My own view is that if God promised Palestine to the Israelis, God is perfectly capable of keeping that promise, and America is no way committed to expend the lives of its soldier-children in a war over conflicting interpretations of God’s word. The Israelis and the Muslims should be perfectly free to fight over whether Yahweh and Abraham or Allah and Mohammed are right, and Americans should be perfectly free to draw the correct conclusion, that the United States does not have a dog in this fight. In addition, there is a genuine constitutional question of church-state separation on this issue.

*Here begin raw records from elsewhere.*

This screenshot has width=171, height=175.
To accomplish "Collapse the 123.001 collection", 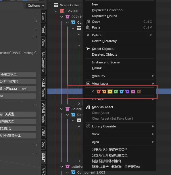I will click(56, 11).
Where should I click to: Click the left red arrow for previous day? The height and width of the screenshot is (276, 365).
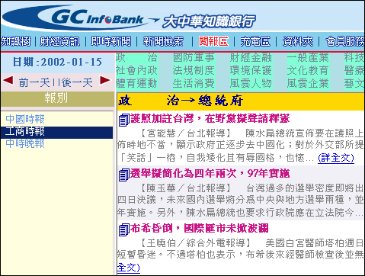8,81
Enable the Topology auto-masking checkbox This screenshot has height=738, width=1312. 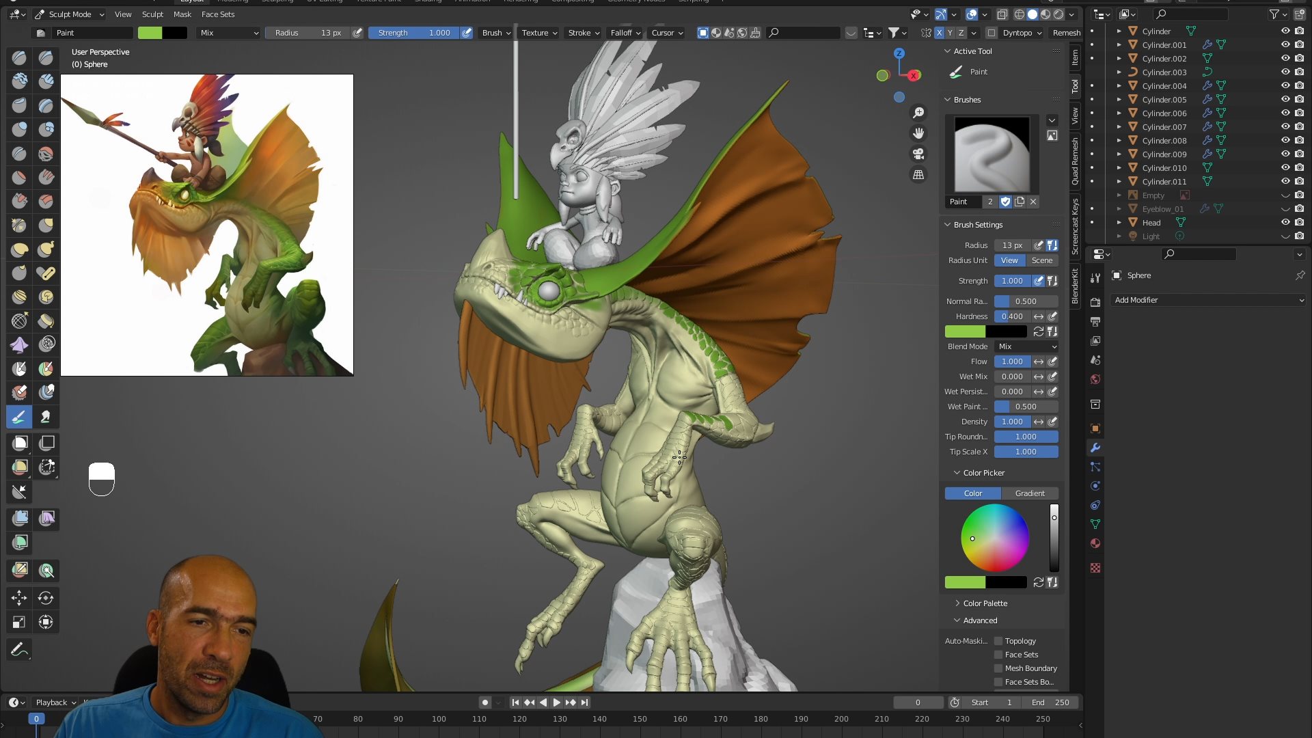pos(998,640)
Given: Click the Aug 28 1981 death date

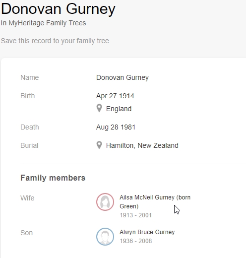Looking at the screenshot, I should click(116, 127).
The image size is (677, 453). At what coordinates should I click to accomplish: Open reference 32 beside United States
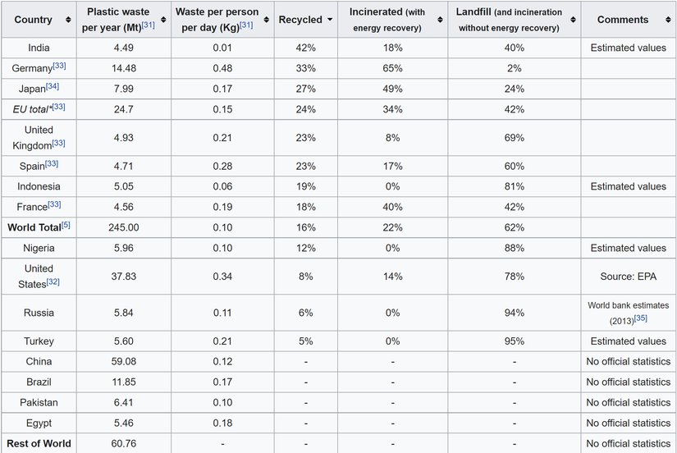[53, 281]
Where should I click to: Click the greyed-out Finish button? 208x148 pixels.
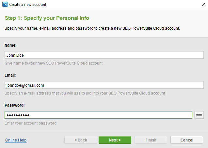[151, 140]
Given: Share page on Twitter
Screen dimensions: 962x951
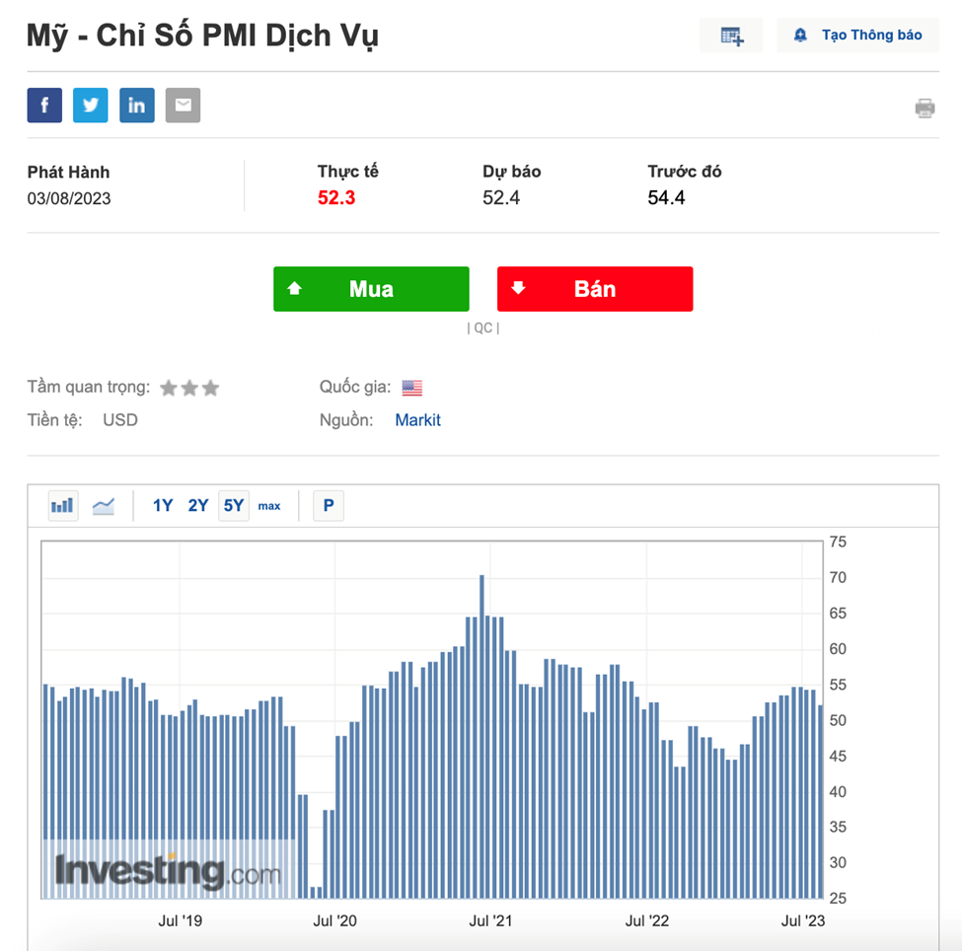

Why should American taxpayers have their earnings and children’s lives spent to defend a theocracy in Israel or, for that matter, to protect an Islamic theocracy in Saudi Arabia.? (Imagine the howls of protest and torrents of church-state separation rhetoric from the media and both parties if a congressman introduced a bill calling for the U.S. to designate that an amount equivalent to what’s spent to protect Israel and Saudi Arabia be sent to the Vatican — a nation-state like Israel and Saudi Arabia — to improve its defenses against the now well-articulated threat from al-Qaeda and other Islamists.)

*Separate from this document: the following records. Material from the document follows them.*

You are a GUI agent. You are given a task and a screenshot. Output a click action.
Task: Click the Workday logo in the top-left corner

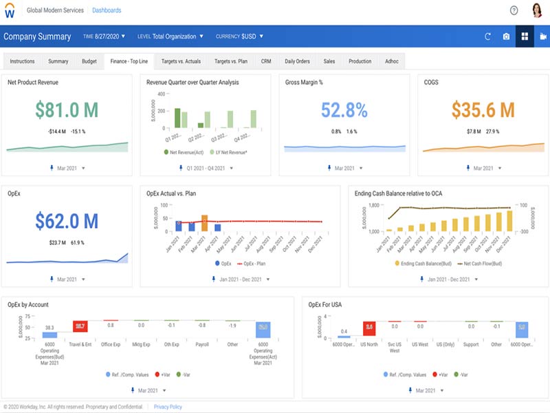coord(11,10)
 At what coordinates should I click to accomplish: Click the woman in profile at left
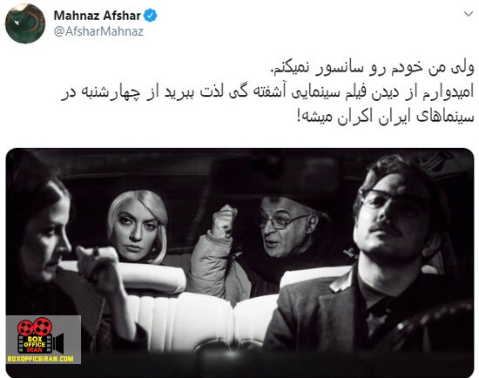tap(61, 260)
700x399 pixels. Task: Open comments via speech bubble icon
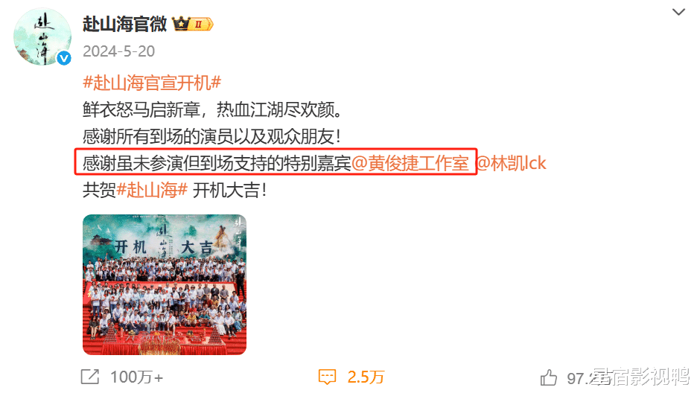(327, 377)
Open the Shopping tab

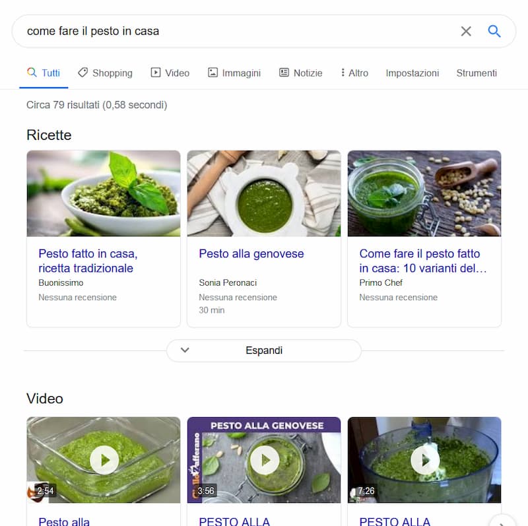[x=105, y=73]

Objectively, three realities are clear: (1) U.S. survival is not at stake in the Israeli-Muslim war; (2) the taxes of Americans should not be spent to defend theocratic states; and (3) holy books are insane tools to use as guides for U.S. foreign policy. In America, however, these realities lie unspoken because of the lobbying efforts of AIPAC and the pro-Israel mantras of the politicians it purchases with campaign contributions and promises of media exposure, including McCain and Obama. By their consistent anti-American actions, AIPAC and the U.S. politicians who do its bidding have fully validated the words of the real George Washington — not the figment of Washington painted by Joe Lieberman. “Against the insidious wiles of foreign influence,” President Washington wrote in 1796, “the jealousy of a free people ought to be constantly awake, since history and experience prove that foreign influence is one of the most baneful foes of republican government.”